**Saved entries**

□ □ □ □ □ □ □

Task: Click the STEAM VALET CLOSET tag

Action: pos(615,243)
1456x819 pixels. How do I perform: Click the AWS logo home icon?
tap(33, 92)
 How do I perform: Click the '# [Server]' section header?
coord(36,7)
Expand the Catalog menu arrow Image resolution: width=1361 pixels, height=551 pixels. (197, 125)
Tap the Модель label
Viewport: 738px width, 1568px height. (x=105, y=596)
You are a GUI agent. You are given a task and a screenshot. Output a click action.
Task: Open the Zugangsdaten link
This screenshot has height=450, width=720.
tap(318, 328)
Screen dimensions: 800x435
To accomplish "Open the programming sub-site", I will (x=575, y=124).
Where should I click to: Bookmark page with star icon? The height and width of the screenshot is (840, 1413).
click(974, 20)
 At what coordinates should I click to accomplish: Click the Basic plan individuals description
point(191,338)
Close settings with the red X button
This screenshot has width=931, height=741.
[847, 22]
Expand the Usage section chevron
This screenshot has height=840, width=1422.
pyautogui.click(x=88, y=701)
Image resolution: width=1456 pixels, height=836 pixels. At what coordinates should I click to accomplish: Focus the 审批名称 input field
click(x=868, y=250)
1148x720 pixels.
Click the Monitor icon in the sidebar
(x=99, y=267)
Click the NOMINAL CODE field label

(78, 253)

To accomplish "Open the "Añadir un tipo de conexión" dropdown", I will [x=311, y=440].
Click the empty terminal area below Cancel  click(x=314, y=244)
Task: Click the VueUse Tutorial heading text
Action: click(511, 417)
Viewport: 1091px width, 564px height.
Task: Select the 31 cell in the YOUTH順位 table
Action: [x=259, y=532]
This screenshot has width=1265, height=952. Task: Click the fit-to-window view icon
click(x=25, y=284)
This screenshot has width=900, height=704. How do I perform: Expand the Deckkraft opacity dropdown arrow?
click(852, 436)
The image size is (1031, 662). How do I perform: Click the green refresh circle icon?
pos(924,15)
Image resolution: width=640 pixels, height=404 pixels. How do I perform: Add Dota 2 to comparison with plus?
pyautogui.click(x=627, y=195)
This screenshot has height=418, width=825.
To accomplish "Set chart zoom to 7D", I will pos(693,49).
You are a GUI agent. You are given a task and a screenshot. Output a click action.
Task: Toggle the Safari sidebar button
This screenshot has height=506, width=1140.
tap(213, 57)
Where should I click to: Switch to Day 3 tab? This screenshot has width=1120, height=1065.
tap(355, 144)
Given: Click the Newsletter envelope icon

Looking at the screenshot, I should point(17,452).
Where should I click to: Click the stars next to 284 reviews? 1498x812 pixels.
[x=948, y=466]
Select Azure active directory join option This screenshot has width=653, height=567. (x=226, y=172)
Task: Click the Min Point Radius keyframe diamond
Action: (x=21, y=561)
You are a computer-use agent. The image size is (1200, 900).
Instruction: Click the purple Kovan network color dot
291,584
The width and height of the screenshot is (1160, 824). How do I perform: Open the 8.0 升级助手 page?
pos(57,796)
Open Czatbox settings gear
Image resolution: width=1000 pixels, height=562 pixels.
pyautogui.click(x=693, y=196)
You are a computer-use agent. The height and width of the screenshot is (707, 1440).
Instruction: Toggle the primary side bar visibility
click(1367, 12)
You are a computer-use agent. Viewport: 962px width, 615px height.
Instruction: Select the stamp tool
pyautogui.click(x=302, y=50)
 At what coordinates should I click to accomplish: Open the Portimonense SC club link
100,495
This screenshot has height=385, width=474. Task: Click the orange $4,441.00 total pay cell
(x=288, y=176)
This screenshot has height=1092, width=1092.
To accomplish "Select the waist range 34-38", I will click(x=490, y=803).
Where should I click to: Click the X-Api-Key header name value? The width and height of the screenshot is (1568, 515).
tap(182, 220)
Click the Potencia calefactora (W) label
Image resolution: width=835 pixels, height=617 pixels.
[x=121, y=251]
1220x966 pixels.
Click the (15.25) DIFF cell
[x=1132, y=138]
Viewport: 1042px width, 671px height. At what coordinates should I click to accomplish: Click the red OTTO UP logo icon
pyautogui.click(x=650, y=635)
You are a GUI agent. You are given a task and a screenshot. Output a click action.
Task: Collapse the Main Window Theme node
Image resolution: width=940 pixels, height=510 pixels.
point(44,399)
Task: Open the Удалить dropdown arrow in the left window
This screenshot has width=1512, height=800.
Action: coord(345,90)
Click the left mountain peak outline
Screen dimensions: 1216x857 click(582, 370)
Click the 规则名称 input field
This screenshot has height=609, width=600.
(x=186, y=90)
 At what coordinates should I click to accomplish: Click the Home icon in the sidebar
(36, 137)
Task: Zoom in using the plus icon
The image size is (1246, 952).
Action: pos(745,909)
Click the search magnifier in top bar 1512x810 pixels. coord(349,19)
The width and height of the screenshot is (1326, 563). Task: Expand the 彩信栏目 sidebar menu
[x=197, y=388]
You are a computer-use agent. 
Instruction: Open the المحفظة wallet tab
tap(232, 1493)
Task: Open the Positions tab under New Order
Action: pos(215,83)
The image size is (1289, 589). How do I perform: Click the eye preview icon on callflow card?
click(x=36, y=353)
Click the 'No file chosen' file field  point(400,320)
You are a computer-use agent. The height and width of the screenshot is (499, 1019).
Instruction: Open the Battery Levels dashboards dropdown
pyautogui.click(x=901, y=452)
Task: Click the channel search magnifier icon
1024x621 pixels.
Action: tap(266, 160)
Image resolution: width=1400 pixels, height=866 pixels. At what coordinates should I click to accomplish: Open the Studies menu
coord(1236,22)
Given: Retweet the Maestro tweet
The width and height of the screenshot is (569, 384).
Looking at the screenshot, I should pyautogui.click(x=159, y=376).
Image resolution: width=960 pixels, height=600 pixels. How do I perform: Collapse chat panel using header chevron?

□ □ □ □ □ □ □

**Exercise directions**
Rewrite the listing above, changing each "How do I perform" to "How can I do" and leaving everything else the same.

**Reply**
Task: Click the STEAM VALET CLOSET tag

Action: pos(615,243)
1456x819 pixels. How can I do: Click the AWS logo home icon?
tap(33, 92)
 How can I do: Click the '# [Server]' section header?
coord(36,7)
Expand the Catalog menu arrow Image resolution: width=1361 pixels, height=551 pixels. (197, 125)
Tap the Модель label
Viewport: 738px width, 1568px height. (x=105, y=596)
You are a GUI agent. You are given a task and a screenshot. Output a click action.
Task: Open the Zugangsdaten link
This screenshot has height=450, width=720.
tap(318, 328)
Screen dimensions: 800x435
To accomplish "Open the programming sub-site", I will (x=575, y=124).
Where should I click to: Bookmark page with star icon? The height and width of the screenshot is (840, 1413).
click(974, 20)
 At what coordinates should I click to accomplish: Click the Basic plan individuals description
point(191,338)
Close settings with the red X button
This screenshot has width=931, height=741.
[847, 22]
Expand the Usage section chevron
This screenshot has height=840, width=1422.
pyautogui.click(x=88, y=701)
Image resolution: width=1456 pixels, height=836 pixels. At what coordinates should I click to accomplish: Focus the 审批名称 input field
click(x=868, y=250)
1148x720 pixels.
Click the Monitor icon in the sidebar
(x=99, y=267)
Click the NOMINAL CODE field label

(78, 253)

To accomplish "Open the "Añadir un tipo de conexión" dropdown", I will [x=311, y=440].
Click the empty terminal area below Cancel  click(x=314, y=244)
Task: Click the VueUse Tutorial heading text
Action: click(511, 417)
Viewport: 1091px width, 564px height.
Task: Select the 31 cell in the YOUTH順位 table
Action: [x=259, y=532]
This screenshot has width=1265, height=952. Task: Click the fit-to-window view icon
click(x=25, y=284)
This screenshot has width=900, height=704. How can I do: Expand the Deckkraft opacity dropdown arrow?
click(852, 436)
The image size is (1031, 662). How can I do: Click the green refresh circle icon?
pos(924,15)
Image resolution: width=640 pixels, height=404 pixels. How can I do: Add Dota 2 to comparison with plus?
pyautogui.click(x=627, y=195)
This screenshot has height=418, width=825.
To accomplish "Set chart zoom to 7D", I will pos(693,49).
You are a GUI agent. You are given a task and a screenshot. Output a click action.
Task: Toggle the Safari sidebar button
This screenshot has height=506, width=1140.
tap(213, 57)
Where should I click to: Switch to Day 3 tab? This screenshot has width=1120, height=1065.
tap(355, 144)
Given: Click the Newsletter envelope icon

Looking at the screenshot, I should point(17,452).
Where should I click to: Click the stars next to 284 reviews? 1498x812 pixels.
[x=948, y=466]
Select Azure active directory join option This screenshot has width=653, height=567. (x=226, y=172)
Task: Click the Min Point Radius keyframe diamond
Action: (x=21, y=561)
You are a computer-use agent. The image size is (1200, 900).
Instruction: Click the purple Kovan network color dot
291,584
The width and height of the screenshot is (1160, 824). How can I do: Open the 8.0 升级助手 page?
pos(57,796)
Open Czatbox settings gear
Image resolution: width=1000 pixels, height=562 pixels.
pyautogui.click(x=693, y=196)
You are a computer-use agent. The height and width of the screenshot is (707, 1440).
Instruction: Toggle the primary side bar visibility
click(1367, 12)
You are a computer-use agent. Viewport: 962px width, 615px height.
Instruction: Select the stamp tool
pyautogui.click(x=302, y=50)
 At what coordinates should I click to accomplish: Open the Portimonense SC club link
100,495
This screenshot has height=385, width=474. Task: Click the orange $4,441.00 total pay cell
(x=288, y=176)
This screenshot has height=1092, width=1092.
To accomplish "Select the waist range 34-38", I will click(x=490, y=803).
Where should I click to: Click the X-Api-Key header name value? The width and height of the screenshot is (1568, 515).
tap(182, 220)
Click the Potencia calefactora (W) label
Image resolution: width=835 pixels, height=617 pixels.
[x=121, y=251]
1220x966 pixels.
Click the (15.25) DIFF cell
[x=1132, y=138]
Viewport: 1042px width, 671px height. At what coordinates should I click to accomplish: Click the red OTTO UP logo icon
pyautogui.click(x=650, y=635)
You are a GUI agent. You are given a task and a screenshot. Output a click action.
Task: Collapse the Main Window Theme node
Image resolution: width=940 pixels, height=510 pixels.
point(44,399)
Task: Open the Удалить dropdown arrow in the left window
This screenshot has width=1512, height=800.
Action: coord(345,90)
Click the left mountain peak outline
Screen dimensions: 1216x857 click(582, 370)
Click the 规则名称 input field
This screenshot has height=609, width=600.
(x=186, y=90)
 At what coordinates should I click to accomplish: Click the Home icon in the sidebar
(36, 137)
Task: Zoom in using the plus icon
The image size is (1246, 952).
Action: pos(745,909)
Click the search magnifier in top bar 1512x810 pixels. coord(349,19)
The width and height of the screenshot is (1326, 563). Task: Expand the 彩信栏目 sidebar menu
[x=197, y=388]
You are a computer-use agent. 
Instruction: Open the المحفظة wallet tab
tap(232, 1493)
Task: Open the Positions tab under New Order
Action: pos(215,83)
The image size is (1289, 589). How can I do: Click the eye preview icon on callflow card?
click(x=36, y=353)
Click the 'No file chosen' file field  point(400,320)
You are a computer-use agent. The height and width of the screenshot is (499, 1019).
Instruction: Open the Battery Levels dashboards dropdown
pyautogui.click(x=901, y=452)
Task: Click the channel search magnifier icon
1024x621 pixels.
Action: tap(266, 160)
Image resolution: width=1400 pixels, height=866 pixels. At what coordinates should I click to accomplish: Open the Studies menu
coord(1236,22)
Given: Retweet the Maestro tweet
The width and height of the screenshot is (569, 384).
Looking at the screenshot, I should pyautogui.click(x=159, y=376).
Image resolution: width=960 pixels, height=600 pixels. How can I do: Collapse chat panel using header chevron?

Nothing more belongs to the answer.